[Start of Attachment]
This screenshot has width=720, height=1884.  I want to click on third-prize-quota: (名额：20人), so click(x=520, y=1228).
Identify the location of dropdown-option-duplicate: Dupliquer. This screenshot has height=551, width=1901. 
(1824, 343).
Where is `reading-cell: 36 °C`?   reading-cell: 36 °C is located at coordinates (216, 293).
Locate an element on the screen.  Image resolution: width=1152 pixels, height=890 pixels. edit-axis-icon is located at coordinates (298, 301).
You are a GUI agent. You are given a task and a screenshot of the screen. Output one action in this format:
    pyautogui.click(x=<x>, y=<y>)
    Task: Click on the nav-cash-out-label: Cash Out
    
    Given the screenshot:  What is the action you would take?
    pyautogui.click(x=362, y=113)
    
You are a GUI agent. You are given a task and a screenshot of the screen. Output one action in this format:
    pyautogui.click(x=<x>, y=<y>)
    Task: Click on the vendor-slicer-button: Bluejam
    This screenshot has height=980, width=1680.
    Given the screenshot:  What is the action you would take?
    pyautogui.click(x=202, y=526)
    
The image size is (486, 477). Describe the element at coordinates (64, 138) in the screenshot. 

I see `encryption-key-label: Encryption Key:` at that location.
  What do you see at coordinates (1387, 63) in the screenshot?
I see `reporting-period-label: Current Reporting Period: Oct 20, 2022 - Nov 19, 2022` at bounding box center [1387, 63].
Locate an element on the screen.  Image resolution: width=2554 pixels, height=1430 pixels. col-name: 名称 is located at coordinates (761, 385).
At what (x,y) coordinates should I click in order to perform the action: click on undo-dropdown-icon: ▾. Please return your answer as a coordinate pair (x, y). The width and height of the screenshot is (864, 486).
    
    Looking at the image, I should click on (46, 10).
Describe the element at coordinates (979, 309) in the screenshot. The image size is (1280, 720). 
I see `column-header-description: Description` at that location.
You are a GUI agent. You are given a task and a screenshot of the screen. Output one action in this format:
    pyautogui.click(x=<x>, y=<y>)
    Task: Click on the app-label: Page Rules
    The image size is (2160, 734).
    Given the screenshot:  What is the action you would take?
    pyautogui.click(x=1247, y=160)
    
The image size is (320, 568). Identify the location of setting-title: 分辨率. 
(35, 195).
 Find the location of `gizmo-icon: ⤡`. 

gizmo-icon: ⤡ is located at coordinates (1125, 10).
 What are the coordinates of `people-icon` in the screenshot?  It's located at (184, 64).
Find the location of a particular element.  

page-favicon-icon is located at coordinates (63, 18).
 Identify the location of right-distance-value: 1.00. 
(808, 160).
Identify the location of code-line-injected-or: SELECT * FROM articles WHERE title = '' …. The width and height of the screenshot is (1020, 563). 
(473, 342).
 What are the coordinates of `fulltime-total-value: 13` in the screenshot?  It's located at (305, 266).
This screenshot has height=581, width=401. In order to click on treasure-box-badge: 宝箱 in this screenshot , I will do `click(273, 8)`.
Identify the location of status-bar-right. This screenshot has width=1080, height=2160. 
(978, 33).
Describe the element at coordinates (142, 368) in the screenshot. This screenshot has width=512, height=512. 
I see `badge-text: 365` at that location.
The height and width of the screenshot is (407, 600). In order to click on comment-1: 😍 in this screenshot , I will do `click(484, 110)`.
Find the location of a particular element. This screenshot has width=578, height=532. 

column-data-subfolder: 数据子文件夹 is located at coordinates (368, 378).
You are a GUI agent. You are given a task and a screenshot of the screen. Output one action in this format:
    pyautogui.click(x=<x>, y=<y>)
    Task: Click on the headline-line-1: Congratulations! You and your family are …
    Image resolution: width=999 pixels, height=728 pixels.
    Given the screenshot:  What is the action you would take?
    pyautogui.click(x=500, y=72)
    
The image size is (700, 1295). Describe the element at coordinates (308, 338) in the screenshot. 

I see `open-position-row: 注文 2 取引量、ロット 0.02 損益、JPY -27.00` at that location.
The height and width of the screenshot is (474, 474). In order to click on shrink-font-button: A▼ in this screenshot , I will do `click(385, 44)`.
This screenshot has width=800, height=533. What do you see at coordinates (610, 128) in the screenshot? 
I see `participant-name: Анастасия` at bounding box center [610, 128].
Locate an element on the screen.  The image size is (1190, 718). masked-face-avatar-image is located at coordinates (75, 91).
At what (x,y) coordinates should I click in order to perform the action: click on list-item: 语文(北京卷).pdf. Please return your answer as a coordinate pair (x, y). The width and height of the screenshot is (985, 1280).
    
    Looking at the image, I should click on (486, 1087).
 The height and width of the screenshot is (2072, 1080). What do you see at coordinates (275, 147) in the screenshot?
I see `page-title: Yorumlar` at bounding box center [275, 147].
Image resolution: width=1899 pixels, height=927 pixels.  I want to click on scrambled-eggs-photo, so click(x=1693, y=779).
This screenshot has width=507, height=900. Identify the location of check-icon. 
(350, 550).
[End of Attachment]
About this task — Copy these lines exactly as they appear, from the first to the last.

Answer below —
This screenshot has width=720, height=1884.  I want to click on third-prize-quota: (名额：20人), so click(x=520, y=1228).
Identify the location of dropdown-option-duplicate: Dupliquer. This screenshot has height=551, width=1901. 
(1824, 343).
Where is `reading-cell: 36 °C`?   reading-cell: 36 °C is located at coordinates (216, 293).
Locate an element on the screen.  Image resolution: width=1152 pixels, height=890 pixels. edit-axis-icon is located at coordinates (298, 301).
You are a GUI agent. You are given a task and a screenshot of the screen. Output one action in this format:
    pyautogui.click(x=<x>, y=<y>)
    Task: Click on the nav-cash-out-label: Cash Out
    
    Given the screenshot:  What is the action you would take?
    pyautogui.click(x=362, y=113)
    
You are a GUI agent. You are given a task and a screenshot of the screen. Output one action in this format:
    pyautogui.click(x=<x>, y=<y>)
    Task: Click on the vendor-slicer-button: Bluejam
    This screenshot has height=980, width=1680.
    Given the screenshot:  What is the action you would take?
    pyautogui.click(x=202, y=526)
    
The image size is (486, 477). Describe the element at coordinates (64, 138) in the screenshot. 

I see `encryption-key-label: Encryption Key:` at that location.
  What do you see at coordinates (1387, 63) in the screenshot?
I see `reporting-period-label: Current Reporting Period: Oct 20, 2022 - Nov 19, 2022` at bounding box center [1387, 63].
Locate an element on the screen.  Image resolution: width=2554 pixels, height=1430 pixels. col-name: 名称 is located at coordinates (761, 385).
At what (x,y) coordinates should I click in order to perform the action: click on undo-dropdown-icon: ▾. Please return your answer as a coordinate pair (x, y). The width and height of the screenshot is (864, 486).
    
    Looking at the image, I should click on (46, 10).
Describe the element at coordinates (979, 309) in the screenshot. The image size is (1280, 720). 
I see `column-header-description: Description` at that location.
You are a GUI agent. You are given a task and a screenshot of the screen. Output one action in this format:
    pyautogui.click(x=<x>, y=<y>)
    Task: Click on the app-label: Page Rules
    The image size is (2160, 734).
    Given the screenshot:  What is the action you would take?
    pyautogui.click(x=1247, y=160)
    
The image size is (320, 568). Identify the location of setting-title: 分辨率. 
(35, 195).
 Find the location of `gizmo-icon: ⤡`. 

gizmo-icon: ⤡ is located at coordinates (1125, 10).
 What are the coordinates of `people-icon` in the screenshot?  It's located at (184, 64).
Find the location of a particular element.  

page-favicon-icon is located at coordinates (63, 18).
 Identify the location of right-distance-value: 1.00. 
(808, 160).
Identify the location of code-line-injected-or: SELECT * FROM articles WHERE title = '' …. The width and height of the screenshot is (1020, 563). 
(473, 342).
 What are the coordinates of `fulltime-total-value: 13` in the screenshot?  It's located at (305, 266).
This screenshot has height=581, width=401. In order to click on treasure-box-badge: 宝箱 in this screenshot , I will do `click(273, 8)`.
Identify the location of status-bar-right. This screenshot has width=1080, height=2160. 
(978, 33).
Describe the element at coordinates (142, 368) in the screenshot. This screenshot has width=512, height=512. 
I see `badge-text: 365` at that location.
The height and width of the screenshot is (407, 600). In order to click on comment-1: 😍 in this screenshot , I will do `click(484, 110)`.
Find the location of a particular element. This screenshot has width=578, height=532. 

column-data-subfolder: 数据子文件夹 is located at coordinates (368, 378).
You are a GUI agent. You are given a task and a screenshot of the screen. Output one action in this format:
    pyautogui.click(x=<x>, y=<y>)
    Task: Click on the headline-line-1: Congratulations! You and your family are …
    Image resolution: width=999 pixels, height=728 pixels.
    Given the screenshot:  What is the action you would take?
    pyautogui.click(x=500, y=72)
    
The image size is (700, 1295). Describe the element at coordinates (308, 338) in the screenshot. 

I see `open-position-row: 注文 2 取引量、ロット 0.02 損益、JPY -27.00` at that location.
The height and width of the screenshot is (474, 474). In order to click on shrink-font-button: A▼ in this screenshot , I will do `click(385, 44)`.
This screenshot has width=800, height=533. What do you see at coordinates (610, 128) in the screenshot? 
I see `participant-name: Анастасия` at bounding box center [610, 128].
Locate an element on the screen.  The image size is (1190, 718). masked-face-avatar-image is located at coordinates (75, 91).
At what (x,y) coordinates should I click in order to perform the action: click on list-item: 语文(北京卷).pdf. Please return your answer as a coordinate pair (x, y). The width and height of the screenshot is (985, 1280).
    
    Looking at the image, I should click on (486, 1087).
 The height and width of the screenshot is (2072, 1080). What do you see at coordinates (275, 147) in the screenshot?
I see `page-title: Yorumlar` at bounding box center [275, 147].
Image resolution: width=1899 pixels, height=927 pixels.  I want to click on scrambled-eggs-photo, so click(x=1693, y=779).
This screenshot has width=507, height=900. Identify the location of check-icon. 
(350, 550).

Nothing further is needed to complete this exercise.